Data entries:
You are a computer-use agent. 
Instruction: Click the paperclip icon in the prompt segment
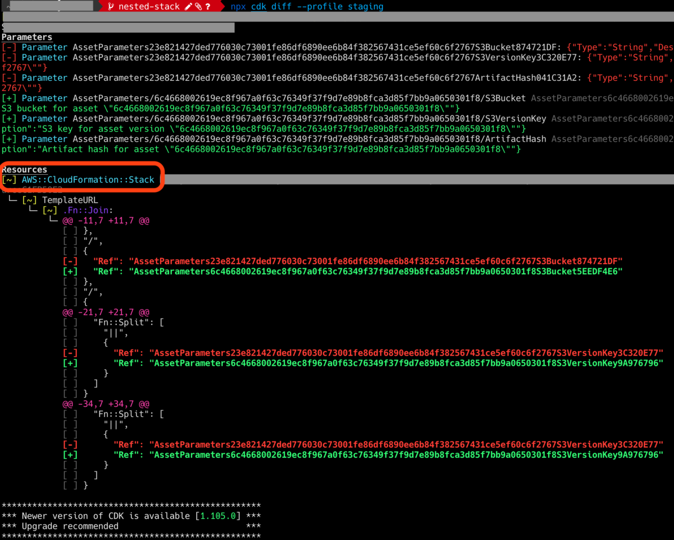[x=198, y=6]
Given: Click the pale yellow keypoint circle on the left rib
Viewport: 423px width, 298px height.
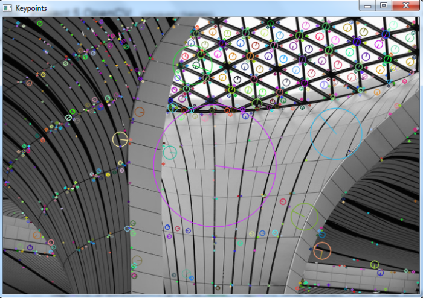Looking at the screenshot, I should 120,139.
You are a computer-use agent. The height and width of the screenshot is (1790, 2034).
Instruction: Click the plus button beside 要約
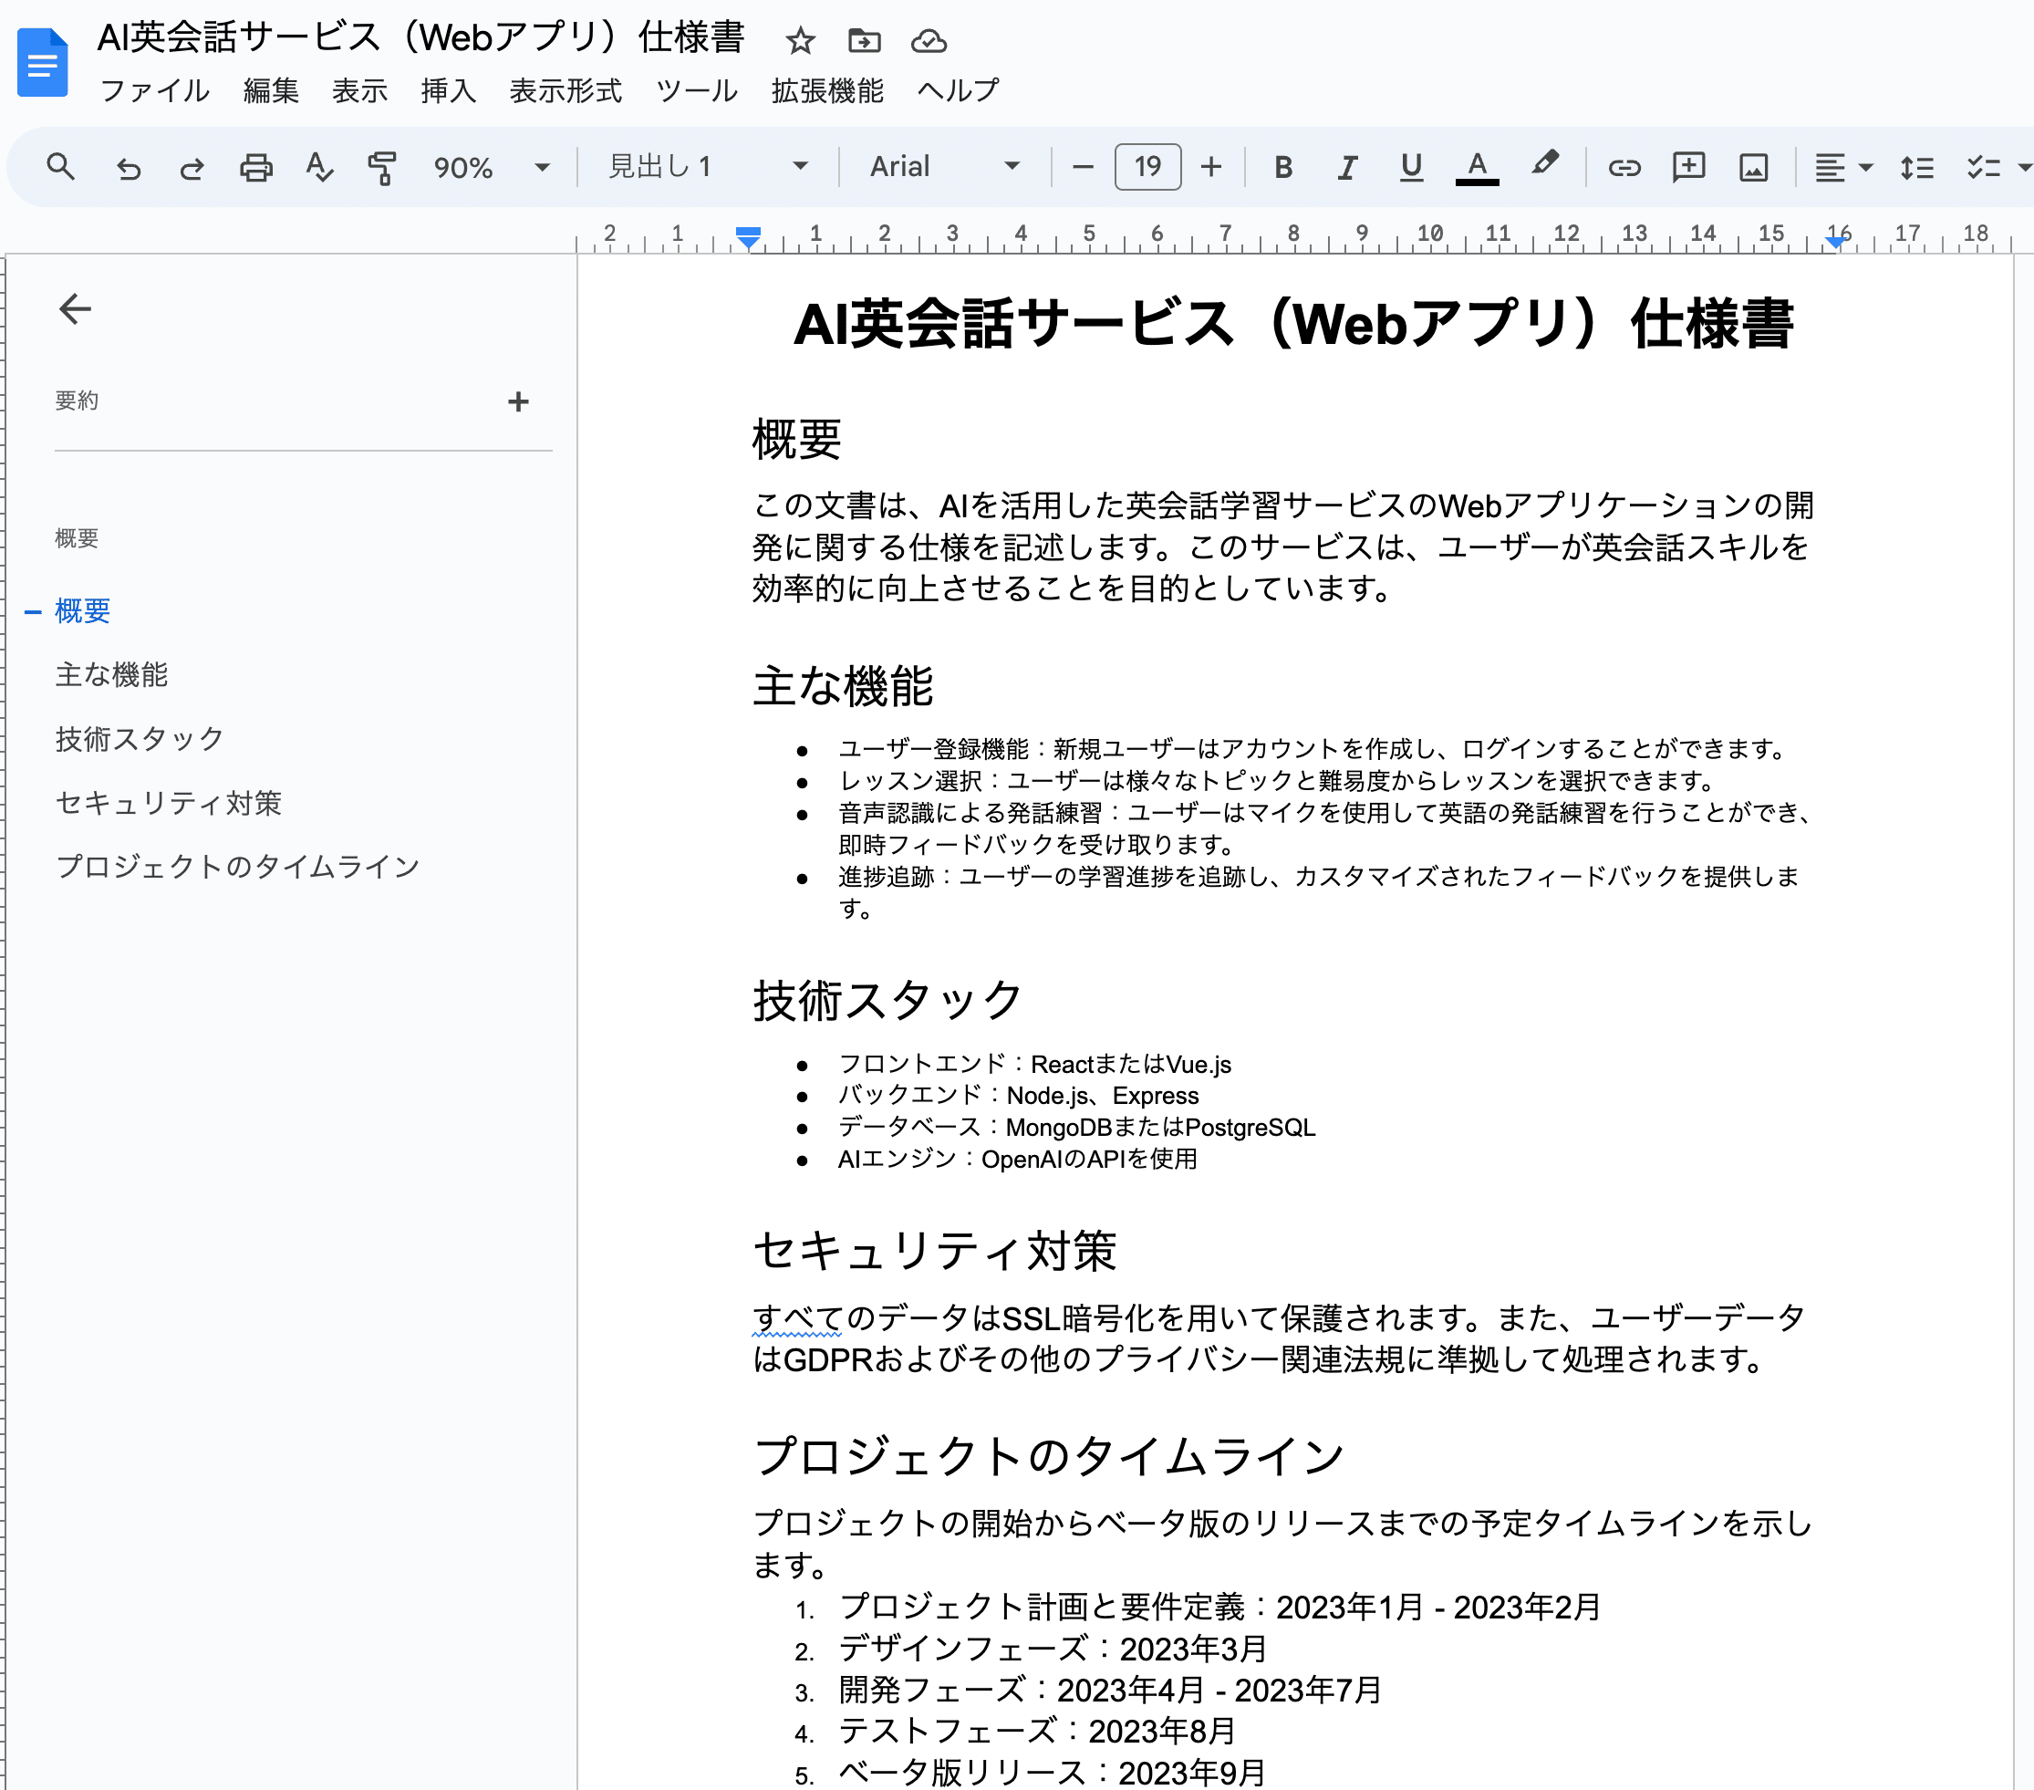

> EXERCISE
Write out every line of the items above word for word, omitting the pictures.

> SOLUTION FOR THIS PROBLEM
You are a computer-use agent. 
Instruction: Click the paperclip icon in the prompt segment
[x=198, y=6]
Given: Click the pale yellow keypoint circle on the left rib
Viewport: 423px width, 298px height.
Looking at the screenshot, I should 120,139.
You are a computer-use agent. The height and width of the screenshot is (1790, 2034).
Instruction: Click the plus button beside 要約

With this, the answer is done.